When I moved to North Jersey three decades ago, I naturally gravitated to the Middle Eastern food bazaar in the South Paterson section of Paterson that straddles the Clifton border. As the years passed, great pita bread bakeries came and went, including Amir's, which formed the bread by hand and turned out a deliciously chewy loaf that stood up to stuffing with meat, salad, hummus and whatever else you could cram into it. In those days, no preservatives were used -- just flour, yeast, water and salt.

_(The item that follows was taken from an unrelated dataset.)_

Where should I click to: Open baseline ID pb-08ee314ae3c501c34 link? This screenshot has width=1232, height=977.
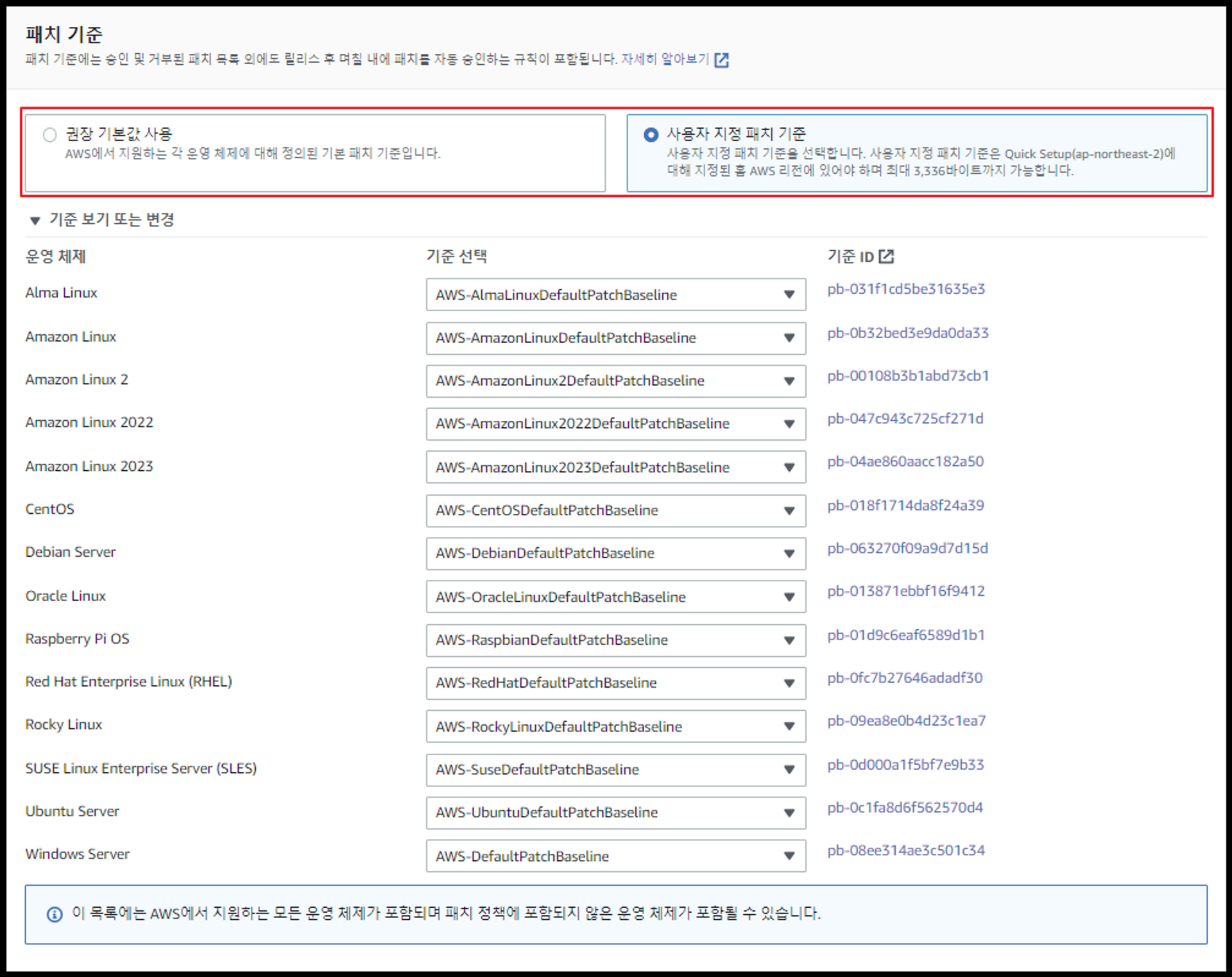(x=905, y=851)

Today, only a few bakeries in Paterson sell the bread, including Fattal's and Nouri's. But for a decade or more, I have noticed a preference at some restaurants for the thinner, Lebanese-style pita over the slightly thicker Syrian-style loaf. No big deal you would think, but some Lebanese restaurants refused to buy freshly baked local pita and served thinner bread imported from Canada that often was cardboardy and didn't stand up to stuffing with food.

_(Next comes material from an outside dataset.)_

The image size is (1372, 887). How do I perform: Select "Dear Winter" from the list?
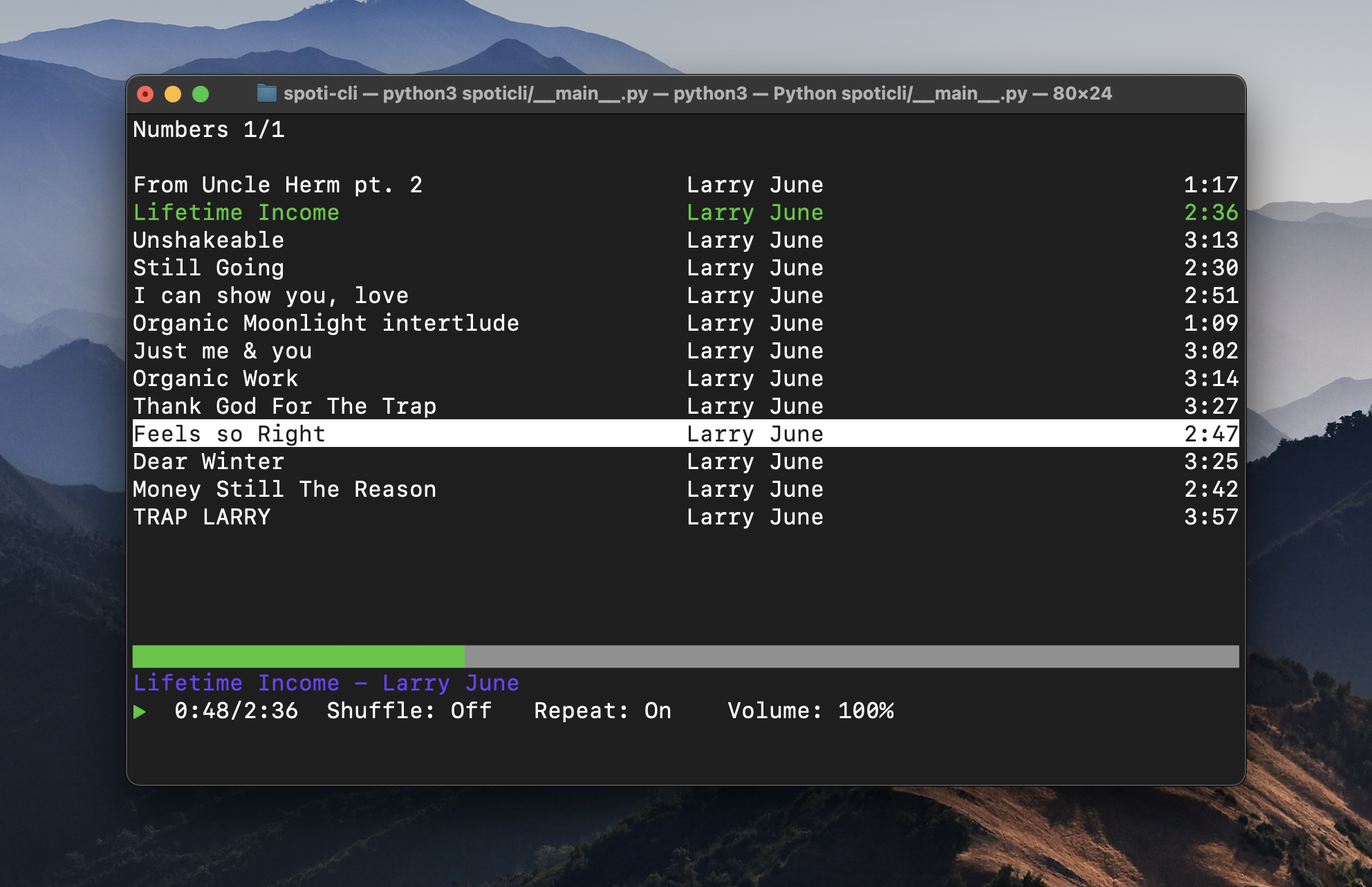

Fattal's loaf, although it is no longer baked in Paterson, has been my preferred bread since Amir's handmade, preservative-free, Lebanese-stlye pita disappeared. Despite the addition of calcium propionate to retard spoilage, Fattal's pita is pliable and stands up well to heating in the toaster. (Calcium propionate is an organic salt that inhibits the growth of mold and is considered one of the safest food additives, according to science.jrank.org.)
This week, I purchased a bag of Nouri's pita and found it is thinner and doesn't heat as well or stand up as well to stuffing. And since any meal can be eaten stuffed into pita, a pita you can't stuff is a pita you don't want.